For companies, that makes the NHS a more attractive partner — one decision could lead to rollout across four or five organisations. For patients, it creates consistency, avoids duplication, and saves costs. But this only works if central decision-making is backed by funding. Advisory bodies without resources simply don’t deliver change.
We also have quite rigorous procurement rules, which are quite difficult and in my opinion deter the early collaboration we need between clinicians and innovators. Start-up companies will come to me, and say, we’ve got this really great technology, and often it needs a bit of work in terms of co-designing. But refining early-stage products on the NHS carries huge risk for start-ups, because after years of collaboration the NHS may still run an open procurement process and award the contract to the lowest bidder. That discourages companies from co-developing with the NHS, and is often a reason why working with other healthcare systems such as the US can seem more attractive.

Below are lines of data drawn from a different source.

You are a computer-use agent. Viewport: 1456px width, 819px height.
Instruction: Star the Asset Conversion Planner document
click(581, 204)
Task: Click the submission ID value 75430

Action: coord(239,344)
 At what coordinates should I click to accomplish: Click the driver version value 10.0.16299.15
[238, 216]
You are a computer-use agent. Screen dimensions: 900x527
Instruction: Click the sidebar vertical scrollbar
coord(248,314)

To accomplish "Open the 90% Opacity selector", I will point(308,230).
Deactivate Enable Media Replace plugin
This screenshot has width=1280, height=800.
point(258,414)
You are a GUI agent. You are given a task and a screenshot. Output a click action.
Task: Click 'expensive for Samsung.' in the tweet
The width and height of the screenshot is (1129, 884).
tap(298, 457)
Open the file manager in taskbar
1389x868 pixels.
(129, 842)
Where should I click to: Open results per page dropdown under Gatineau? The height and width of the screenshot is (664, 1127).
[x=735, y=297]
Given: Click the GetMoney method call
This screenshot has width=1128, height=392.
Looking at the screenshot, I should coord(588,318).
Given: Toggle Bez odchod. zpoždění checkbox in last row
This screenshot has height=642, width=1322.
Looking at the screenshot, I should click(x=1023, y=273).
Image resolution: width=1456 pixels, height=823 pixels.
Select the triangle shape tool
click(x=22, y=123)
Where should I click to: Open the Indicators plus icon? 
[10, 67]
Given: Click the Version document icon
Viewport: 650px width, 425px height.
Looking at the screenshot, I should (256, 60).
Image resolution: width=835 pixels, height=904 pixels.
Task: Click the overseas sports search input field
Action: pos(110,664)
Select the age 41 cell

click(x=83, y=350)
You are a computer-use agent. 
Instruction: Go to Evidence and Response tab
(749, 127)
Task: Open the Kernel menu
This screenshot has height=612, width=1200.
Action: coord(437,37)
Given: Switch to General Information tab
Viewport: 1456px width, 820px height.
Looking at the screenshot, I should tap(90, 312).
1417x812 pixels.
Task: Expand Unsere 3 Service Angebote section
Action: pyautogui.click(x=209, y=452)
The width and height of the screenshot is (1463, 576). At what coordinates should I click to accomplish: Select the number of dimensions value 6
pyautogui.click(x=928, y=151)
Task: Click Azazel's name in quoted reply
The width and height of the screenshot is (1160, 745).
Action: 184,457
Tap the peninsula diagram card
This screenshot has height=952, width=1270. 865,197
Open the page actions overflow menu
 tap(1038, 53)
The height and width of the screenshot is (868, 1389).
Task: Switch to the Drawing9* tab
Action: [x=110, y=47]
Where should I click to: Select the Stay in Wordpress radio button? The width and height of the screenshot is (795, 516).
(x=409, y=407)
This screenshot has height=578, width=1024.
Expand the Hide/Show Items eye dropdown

Instead, procurement should be embedded from the start: pick partners early, co-develop against agreed KPI that also go beyond just technical evaluation. There’s sometimes more thinking needed on the part of start-ups and industry too. Too many pilots focus on “does it do what it says on the tin? That’s not enough. You need to build in measures of how it transforms pathways, saves money, or improves outcomes. You’ve also got to think about the exam questions a Chief Finance Officer has to answer to sign off a business case.
Then there’s pace. Technology moves fast, and if the NHS insists on waiting for fully “tried and tested” products, it will always be behind. We have to be brave, some risk appetite is essential. Not every pilot will succeed, but if we only adopt technologies once they’re established elsewhere, we’ll never lead. Other regions — the US, the Far East, the Middle East, parts of Europe like Spain and Scandinavia — are already forging ahead, especially in areas like AI. The NHS risks being left behind if regulation and procurement lag too far.
This interview was originally published on the Medical Technology Group website as part of their series of interviews with clinicians, patients, policymakers and healthcare leaders on how to improve the adoption and spread of medical technology and innovation across the NHS.